- WHAT IS REQUIRED -
Check each line of the entries. Copy the ones that contain the string "trash".

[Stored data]
───

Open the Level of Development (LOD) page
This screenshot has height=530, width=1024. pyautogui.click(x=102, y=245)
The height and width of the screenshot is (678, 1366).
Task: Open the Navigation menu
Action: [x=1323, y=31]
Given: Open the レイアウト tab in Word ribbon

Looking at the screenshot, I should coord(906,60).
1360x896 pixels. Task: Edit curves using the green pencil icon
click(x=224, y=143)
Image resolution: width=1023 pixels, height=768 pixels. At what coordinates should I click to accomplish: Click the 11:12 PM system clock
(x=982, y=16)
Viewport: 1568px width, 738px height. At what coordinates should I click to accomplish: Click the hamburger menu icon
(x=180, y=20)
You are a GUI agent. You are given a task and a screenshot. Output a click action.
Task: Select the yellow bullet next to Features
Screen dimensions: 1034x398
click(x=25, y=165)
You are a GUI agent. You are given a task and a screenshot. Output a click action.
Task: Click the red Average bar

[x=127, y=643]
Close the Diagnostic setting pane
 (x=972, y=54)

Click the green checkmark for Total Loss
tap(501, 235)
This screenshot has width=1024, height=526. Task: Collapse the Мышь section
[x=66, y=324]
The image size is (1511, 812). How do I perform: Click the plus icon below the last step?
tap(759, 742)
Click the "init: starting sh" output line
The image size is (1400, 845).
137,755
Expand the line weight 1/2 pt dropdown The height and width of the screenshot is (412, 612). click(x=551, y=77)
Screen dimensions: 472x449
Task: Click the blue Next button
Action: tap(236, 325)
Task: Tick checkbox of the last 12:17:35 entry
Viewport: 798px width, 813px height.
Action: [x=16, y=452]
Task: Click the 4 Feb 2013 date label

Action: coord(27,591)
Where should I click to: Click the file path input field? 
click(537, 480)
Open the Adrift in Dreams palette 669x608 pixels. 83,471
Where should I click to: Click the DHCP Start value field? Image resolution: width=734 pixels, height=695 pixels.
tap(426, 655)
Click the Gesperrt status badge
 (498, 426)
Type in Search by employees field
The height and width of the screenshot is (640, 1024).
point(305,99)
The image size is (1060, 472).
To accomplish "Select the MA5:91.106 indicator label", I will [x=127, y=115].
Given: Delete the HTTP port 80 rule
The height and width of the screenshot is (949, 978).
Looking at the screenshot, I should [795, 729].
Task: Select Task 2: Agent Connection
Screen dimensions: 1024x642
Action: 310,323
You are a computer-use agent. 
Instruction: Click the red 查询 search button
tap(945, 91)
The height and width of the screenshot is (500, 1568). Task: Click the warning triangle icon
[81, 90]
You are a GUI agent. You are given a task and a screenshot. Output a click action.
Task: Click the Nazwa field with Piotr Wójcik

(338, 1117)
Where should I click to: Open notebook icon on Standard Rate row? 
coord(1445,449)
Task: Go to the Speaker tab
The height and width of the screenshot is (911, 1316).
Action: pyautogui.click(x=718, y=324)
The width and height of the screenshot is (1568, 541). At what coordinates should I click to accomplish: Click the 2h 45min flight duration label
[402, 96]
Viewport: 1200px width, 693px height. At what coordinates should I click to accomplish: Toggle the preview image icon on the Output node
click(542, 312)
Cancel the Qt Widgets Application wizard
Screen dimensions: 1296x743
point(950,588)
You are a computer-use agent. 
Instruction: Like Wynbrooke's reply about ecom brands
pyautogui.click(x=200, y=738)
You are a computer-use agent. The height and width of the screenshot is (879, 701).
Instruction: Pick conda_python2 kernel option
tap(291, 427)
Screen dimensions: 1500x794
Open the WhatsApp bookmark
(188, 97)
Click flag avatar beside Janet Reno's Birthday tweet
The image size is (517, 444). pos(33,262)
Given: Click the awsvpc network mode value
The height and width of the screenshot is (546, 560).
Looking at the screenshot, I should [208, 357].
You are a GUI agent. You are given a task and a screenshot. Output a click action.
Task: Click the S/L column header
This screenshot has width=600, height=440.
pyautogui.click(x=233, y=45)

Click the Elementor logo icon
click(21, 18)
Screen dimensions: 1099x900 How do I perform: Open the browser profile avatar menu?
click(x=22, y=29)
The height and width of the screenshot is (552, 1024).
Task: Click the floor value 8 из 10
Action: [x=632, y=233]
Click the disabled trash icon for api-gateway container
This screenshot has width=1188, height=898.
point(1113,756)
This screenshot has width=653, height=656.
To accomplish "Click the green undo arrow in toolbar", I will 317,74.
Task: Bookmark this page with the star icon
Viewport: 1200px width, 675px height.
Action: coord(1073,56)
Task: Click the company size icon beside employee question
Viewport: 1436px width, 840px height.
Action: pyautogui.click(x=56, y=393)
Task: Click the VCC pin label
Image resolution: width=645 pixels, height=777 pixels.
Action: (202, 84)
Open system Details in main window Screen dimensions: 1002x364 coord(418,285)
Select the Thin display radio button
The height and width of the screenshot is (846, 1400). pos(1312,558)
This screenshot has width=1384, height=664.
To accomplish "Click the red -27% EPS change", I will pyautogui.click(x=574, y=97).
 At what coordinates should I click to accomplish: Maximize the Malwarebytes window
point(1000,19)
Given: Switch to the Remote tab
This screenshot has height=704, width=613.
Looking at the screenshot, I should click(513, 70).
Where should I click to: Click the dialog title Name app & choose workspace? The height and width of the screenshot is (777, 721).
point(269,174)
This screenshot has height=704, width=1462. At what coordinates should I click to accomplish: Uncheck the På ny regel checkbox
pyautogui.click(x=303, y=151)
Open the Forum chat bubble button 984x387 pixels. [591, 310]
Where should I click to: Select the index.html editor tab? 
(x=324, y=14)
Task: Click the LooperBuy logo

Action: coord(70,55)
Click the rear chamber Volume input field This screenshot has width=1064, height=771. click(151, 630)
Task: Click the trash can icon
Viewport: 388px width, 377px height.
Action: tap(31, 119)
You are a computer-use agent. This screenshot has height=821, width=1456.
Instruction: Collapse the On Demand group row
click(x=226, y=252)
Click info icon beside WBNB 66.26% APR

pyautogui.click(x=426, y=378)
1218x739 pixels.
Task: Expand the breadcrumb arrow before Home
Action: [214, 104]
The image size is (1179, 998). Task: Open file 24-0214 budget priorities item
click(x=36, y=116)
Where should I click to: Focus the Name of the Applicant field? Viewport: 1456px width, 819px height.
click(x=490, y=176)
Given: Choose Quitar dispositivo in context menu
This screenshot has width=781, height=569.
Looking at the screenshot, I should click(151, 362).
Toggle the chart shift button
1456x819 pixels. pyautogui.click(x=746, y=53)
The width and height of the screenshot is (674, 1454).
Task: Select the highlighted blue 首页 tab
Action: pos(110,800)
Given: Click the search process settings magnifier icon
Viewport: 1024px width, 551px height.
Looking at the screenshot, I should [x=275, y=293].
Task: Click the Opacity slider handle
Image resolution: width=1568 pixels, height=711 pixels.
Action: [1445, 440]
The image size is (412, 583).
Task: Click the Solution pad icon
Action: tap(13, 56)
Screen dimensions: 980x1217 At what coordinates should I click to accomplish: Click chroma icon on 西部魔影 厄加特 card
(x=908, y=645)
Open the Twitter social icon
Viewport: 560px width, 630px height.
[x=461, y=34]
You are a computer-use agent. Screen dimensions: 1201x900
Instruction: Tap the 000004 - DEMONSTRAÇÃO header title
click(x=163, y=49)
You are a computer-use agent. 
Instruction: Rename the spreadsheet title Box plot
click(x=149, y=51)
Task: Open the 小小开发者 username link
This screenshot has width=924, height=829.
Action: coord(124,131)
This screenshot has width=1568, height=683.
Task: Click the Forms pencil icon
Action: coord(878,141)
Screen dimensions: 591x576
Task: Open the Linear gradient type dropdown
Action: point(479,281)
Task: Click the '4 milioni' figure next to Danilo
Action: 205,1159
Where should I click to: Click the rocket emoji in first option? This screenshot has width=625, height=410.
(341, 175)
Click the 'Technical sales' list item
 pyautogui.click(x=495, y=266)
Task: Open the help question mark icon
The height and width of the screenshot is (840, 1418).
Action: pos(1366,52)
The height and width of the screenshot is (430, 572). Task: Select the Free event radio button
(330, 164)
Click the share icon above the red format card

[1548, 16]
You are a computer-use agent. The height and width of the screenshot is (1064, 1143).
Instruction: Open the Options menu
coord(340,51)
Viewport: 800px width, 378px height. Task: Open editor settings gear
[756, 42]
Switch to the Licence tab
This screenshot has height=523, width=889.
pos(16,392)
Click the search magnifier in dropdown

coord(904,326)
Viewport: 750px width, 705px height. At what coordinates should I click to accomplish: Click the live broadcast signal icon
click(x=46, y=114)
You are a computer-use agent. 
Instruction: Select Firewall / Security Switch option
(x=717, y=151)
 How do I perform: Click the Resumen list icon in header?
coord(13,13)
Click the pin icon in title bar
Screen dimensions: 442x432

───

- TASK ANSWER -
Click the disabled trash icon for api-gateway container
Task: Click the trash can icon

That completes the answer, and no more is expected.